I grew up near Pittsburgh about the time the mills passed the point of no return. There was a small mill in my town, a larger one directly across the river, and New Kensington once made most of the world’s aluminum. My father didn’t work in the mill, though he did work for a while at Alcoa’s Technical Center, at the time the largest metallurgical laboratory in the world. My grandfather worked in the aluminum mill; a grandfather-in-law lost three fingers there. One uncle worked at Alcoa’s powder plant, was laid off, worked again, laid off again, over a period of many years. Things were different then. Getting laid off meant, “Things are slow. We’ll bring you back then they pick up.” Now it means, “Get the fuck out.”
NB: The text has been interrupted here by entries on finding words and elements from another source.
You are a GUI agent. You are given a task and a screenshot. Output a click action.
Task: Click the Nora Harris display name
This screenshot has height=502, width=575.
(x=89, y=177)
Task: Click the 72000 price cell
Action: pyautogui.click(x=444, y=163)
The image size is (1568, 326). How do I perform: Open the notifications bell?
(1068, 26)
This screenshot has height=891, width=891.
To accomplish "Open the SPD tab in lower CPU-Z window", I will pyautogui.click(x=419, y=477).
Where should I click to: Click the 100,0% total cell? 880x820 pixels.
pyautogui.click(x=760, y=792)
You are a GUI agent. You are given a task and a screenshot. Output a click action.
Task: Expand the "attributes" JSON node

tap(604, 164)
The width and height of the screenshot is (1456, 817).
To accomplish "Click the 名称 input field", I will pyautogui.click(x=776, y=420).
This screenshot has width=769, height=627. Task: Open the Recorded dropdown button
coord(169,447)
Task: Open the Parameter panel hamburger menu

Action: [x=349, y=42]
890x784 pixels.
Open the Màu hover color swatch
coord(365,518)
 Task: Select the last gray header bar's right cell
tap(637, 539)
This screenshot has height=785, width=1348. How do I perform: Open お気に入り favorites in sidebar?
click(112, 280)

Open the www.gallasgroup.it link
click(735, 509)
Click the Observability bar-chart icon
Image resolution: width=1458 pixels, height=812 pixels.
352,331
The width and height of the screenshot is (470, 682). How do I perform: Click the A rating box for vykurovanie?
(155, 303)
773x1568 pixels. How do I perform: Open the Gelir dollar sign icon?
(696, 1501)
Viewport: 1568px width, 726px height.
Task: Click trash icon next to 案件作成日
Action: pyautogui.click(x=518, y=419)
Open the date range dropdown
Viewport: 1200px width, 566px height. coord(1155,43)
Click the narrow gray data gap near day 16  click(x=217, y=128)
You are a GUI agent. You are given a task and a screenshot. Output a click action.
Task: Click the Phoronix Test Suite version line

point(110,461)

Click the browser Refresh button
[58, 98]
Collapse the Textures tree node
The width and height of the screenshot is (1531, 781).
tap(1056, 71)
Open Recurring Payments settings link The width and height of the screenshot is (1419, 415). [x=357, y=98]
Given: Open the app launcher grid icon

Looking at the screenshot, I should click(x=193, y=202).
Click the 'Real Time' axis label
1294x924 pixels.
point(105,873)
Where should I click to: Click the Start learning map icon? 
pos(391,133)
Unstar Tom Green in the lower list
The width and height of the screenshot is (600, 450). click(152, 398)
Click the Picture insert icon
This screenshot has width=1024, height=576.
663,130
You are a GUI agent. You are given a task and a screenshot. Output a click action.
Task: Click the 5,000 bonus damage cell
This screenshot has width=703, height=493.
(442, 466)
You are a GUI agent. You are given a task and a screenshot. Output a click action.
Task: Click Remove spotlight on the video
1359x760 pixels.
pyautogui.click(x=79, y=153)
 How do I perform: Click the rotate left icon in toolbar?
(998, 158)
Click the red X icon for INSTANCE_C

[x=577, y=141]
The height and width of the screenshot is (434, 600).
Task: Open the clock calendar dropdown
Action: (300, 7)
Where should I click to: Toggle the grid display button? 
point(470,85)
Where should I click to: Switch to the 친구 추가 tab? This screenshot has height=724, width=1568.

I was old enough to understand what was happening, though I missed the worst effects by not yet being in the workforce. Jobs were leaving in droves when I graduated high school. By the time I graduated college, they were gone, and so was I, to the army. They were hiring.
Now I’m a father with a grown daughter and spent a year out of work in the early aughts, proving high tech jobs aren’t recession-proof. I got by on a decent severance and the proceeds of a house sale, and before the year was out I gained an appreciation for two things: good times don’t have to last forever, and bad times don’t have to end. The fact that mine did didn’t blind me to how lucky I was.
What resonates so well with Season Two of The Wire is empathy. I felt for the kids in Season Four and for Bunny Colvin’s frustration in Season Three, but I don’t know any drug addicts or dealers, don’t spend time with people who live near those corners. I know Frank Sobotka and Horse Face. I went to school with Nick and Ziggy. Thirty years—now forty—didn’t change what makes them recognizable.
I’d like to think I wouldn’t make the same decisions Frank Sobotka made, but, then, Frank didn’t wake up one day and decide to become a criminal. Times were hard, the only life he and his friends had ever known was falling apart, and he found himself in a position to do something about it. The camel got its nose into the tent an inch at a time while Frank refused to ask himself the questions that would have destroyed the foundation of his rationalizations.
Where was the tipping point? Well before the dead prostitutes were found, certainly, but was there a bright line he had to cross, knowing as he stepped across it he was now a criminal and there was no going back? Of course not. Frank never thought of himself as a criminal until it came apart, and, as he said to his lawyer near the end, he had to get clean. Piece by piece he sold his soul until at the end it wasn’t his anymore, though its core may have been as pure as ever.
More than the other seasons, more than any fiction I can think of, Season Two of The Wire makes me wonder if I would have come out differently in Frank’s situation. Can I say I’d have a better moral compass, or would I lack the balls to do what I felt needed to be done and face the consequences later?
This is why Season Two gets to me the way it does, on multiple levels, and what I’d like to evoke some day in the Penns River novels. I haven’t yet. But that’s what I’m working toward.